Transfer everything from the line containing "The width and height of the screenshot is (327, 711)." down through the end of the material below, requests included, adding -28 to every coordinate in the answers. Leave the pictures out of your reply.

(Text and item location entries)

-----

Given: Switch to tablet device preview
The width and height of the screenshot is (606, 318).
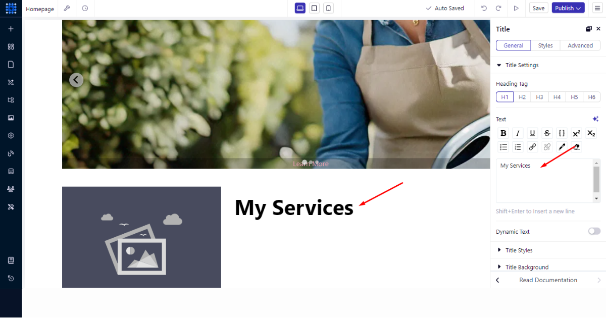Looking at the screenshot, I should [x=314, y=8].
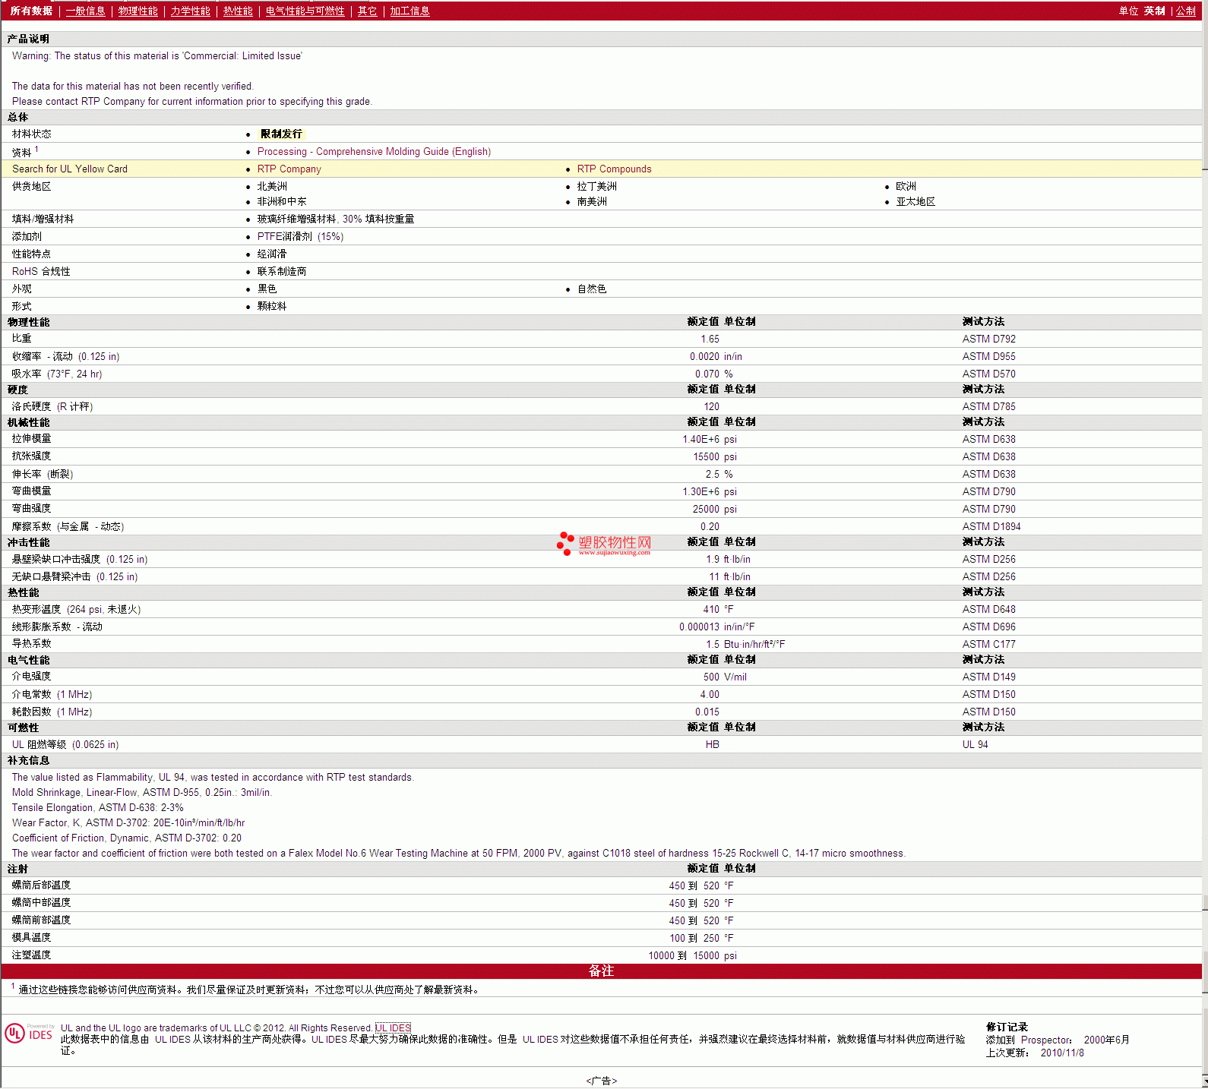Click footnote 1 superscript next to 资料
The image size is (1208, 1089).
click(36, 150)
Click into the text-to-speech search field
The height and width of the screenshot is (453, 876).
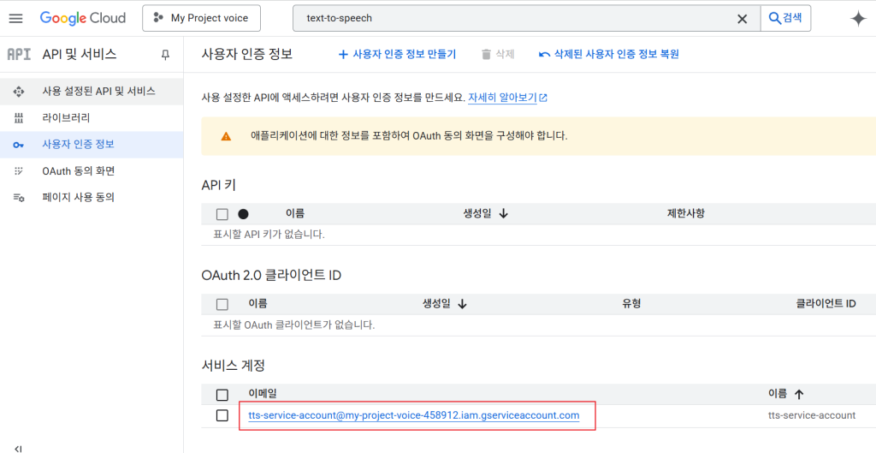(513, 18)
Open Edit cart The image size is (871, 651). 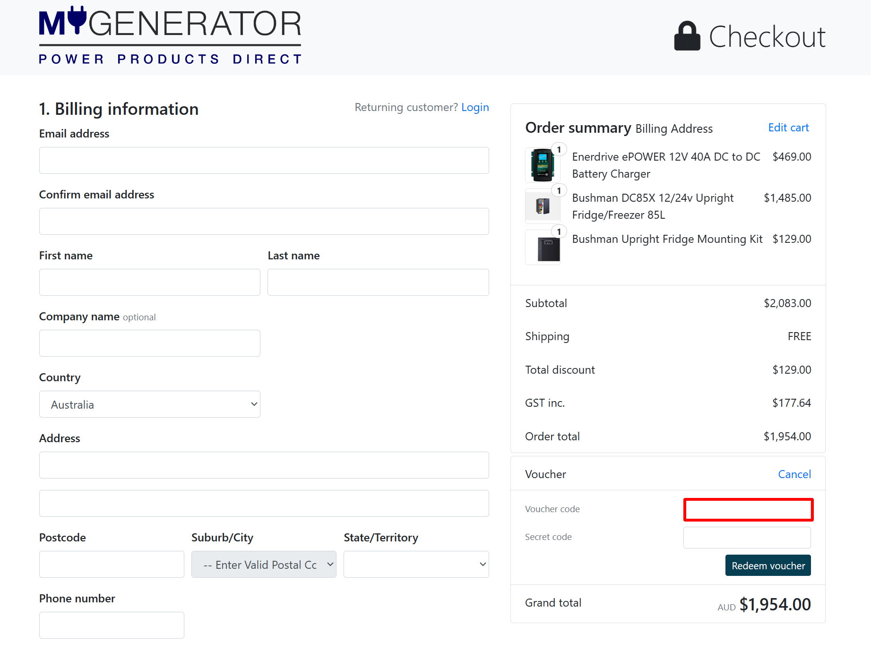click(788, 128)
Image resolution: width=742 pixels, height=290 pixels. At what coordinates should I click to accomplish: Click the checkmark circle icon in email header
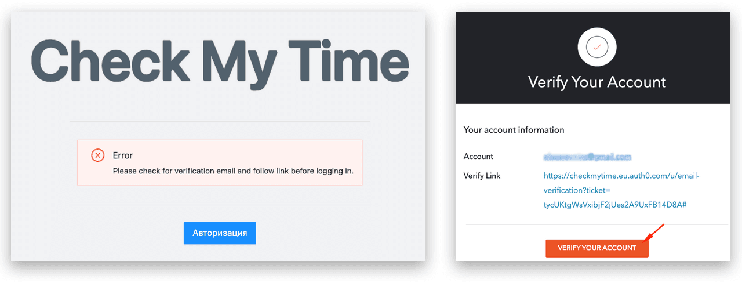click(x=597, y=47)
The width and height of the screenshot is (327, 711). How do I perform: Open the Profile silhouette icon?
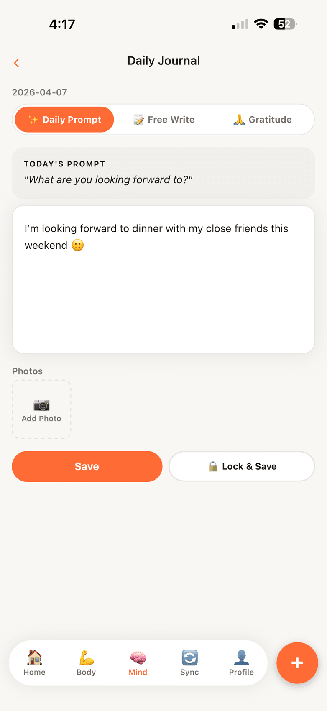click(241, 657)
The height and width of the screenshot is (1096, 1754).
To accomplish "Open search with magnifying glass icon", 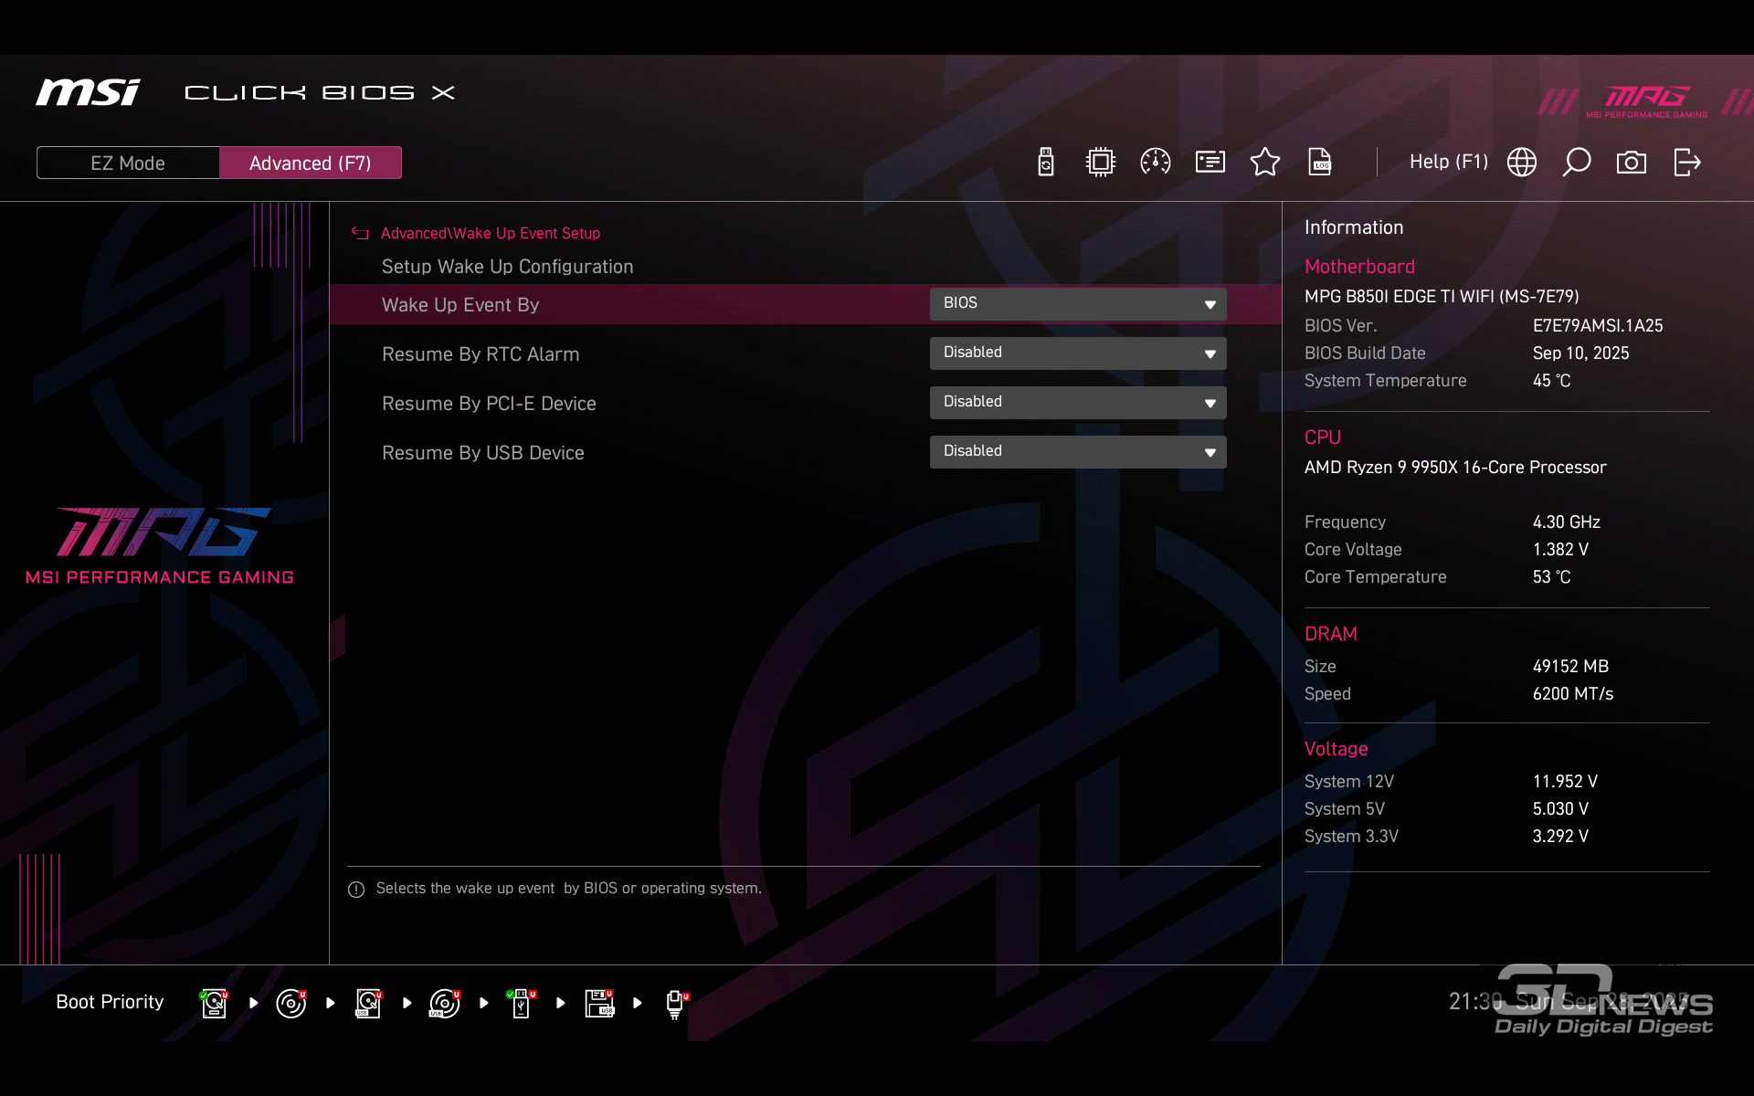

-----

Response below:
The width and height of the screenshot is (327, 711). How do I perform: Open the Profile silhouette icon?
click(213, 629)
The height and width of the screenshot is (1096, 1754).
To accomplish "Open search with magnifying glass icon", 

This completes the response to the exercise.